# [Task instructions]
1. From the InfluxDB thread, list every tag in the sales schema along with the values it holds.
2. Copy word for word the part of the InfluxDB thread that opens with the words containing "# Once every" and closes with "version, and metadata.".

# [Source text]
[0.9.5-nightly] Query performance

pkkummermo commented 8 years ago

Hi!

I've installed the nightly (now running at version 0.9.5-nightly-6682752) and I'm having huge performance issues which ultimately leads to a crash. I've tried to upgrade the nightly three times (the latest being version 0.9.5-nightly-6682752), just to see if there was a known bug which has been fixed.

I have the following schema sales:

Tags t1 (20-30 different strings), t2 (values from 0000 to 9999), t3 (values 0-160), t4 (10 different strings)
Values v1, v2, v3, v4

We're using the 2.0 of java-influxdb to report to the server, with maybe 1-2 inserts every 4 s and using Grafana to visualize by asking for data within the current day every 10s.

At first everything went fine, but after a while (24h) I found that the queries who took 18ms now took 200ms. Even later (next day) the queries took 5s(!). All of our data is approx 300MB in size. The server which is a local blade which has 64GB ram with 48c were running at ~100% on every core. Storage consist of 6 SSDs in RAID.

Is it something obvious I'm doing wrong? Is the schemas wrong? Is there a configuration which I've totally missed?

PKK

Configuration file:

### Welcome to the InfluxDB configuration file.

# Once every 24 hours InfluxDB will report anonymous data to m.influxdb.com
# The data includes raft id (random 8 bytes), os, arch, version, and metadata.
# We don't track ip addresses of servers reporting. This is only used
# to track the number of instances running and the versions, which
# is very helpful for us.
# Change this option to true to disable reporting.

# [Information given]

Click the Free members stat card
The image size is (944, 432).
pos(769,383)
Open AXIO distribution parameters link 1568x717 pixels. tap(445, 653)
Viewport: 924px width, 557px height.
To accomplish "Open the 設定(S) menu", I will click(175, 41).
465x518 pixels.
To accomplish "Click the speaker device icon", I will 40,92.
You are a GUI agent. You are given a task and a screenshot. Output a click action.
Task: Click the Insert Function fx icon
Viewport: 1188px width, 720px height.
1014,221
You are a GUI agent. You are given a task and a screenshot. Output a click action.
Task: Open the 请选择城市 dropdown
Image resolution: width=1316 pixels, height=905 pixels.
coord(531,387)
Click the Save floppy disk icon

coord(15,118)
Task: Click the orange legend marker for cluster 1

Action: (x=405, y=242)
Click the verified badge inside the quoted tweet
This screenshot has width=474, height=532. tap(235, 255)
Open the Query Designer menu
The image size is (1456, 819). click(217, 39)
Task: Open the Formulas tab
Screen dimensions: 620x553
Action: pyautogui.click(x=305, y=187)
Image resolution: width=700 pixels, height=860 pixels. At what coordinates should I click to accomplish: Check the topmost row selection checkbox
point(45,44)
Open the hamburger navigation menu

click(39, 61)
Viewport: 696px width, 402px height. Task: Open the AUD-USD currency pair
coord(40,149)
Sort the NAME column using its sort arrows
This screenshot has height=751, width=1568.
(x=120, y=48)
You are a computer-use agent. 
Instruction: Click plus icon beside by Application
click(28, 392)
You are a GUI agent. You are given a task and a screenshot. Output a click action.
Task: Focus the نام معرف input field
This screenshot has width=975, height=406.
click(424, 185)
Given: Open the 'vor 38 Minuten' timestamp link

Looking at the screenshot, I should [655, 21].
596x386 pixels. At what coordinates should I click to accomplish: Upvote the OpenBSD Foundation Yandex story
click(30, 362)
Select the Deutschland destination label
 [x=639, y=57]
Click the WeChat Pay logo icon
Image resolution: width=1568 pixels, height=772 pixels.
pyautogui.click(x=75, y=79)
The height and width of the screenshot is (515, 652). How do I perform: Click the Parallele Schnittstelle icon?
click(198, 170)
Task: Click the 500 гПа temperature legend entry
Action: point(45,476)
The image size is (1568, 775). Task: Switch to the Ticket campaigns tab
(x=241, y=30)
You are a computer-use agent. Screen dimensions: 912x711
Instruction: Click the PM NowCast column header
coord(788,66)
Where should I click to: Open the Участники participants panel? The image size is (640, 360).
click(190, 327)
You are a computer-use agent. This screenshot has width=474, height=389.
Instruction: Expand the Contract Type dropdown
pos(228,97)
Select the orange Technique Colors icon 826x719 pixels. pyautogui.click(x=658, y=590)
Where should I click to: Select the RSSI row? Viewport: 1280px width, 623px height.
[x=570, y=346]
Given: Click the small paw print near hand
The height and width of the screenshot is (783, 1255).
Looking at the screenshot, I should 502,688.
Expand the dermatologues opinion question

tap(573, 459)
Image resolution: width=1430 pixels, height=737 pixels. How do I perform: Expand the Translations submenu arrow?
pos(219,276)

# [Exercise solutions]
1.
t1: 20-30 different strings
t2: values from 0000 to 9999
t3: values 0-160
t4: 10 different strings

2.
# Once every 24 hours InfluxDB will report anonymous data to m.influxdb.com
# The data includes raft id (random 8 bytes), os, arch, version, and metadata.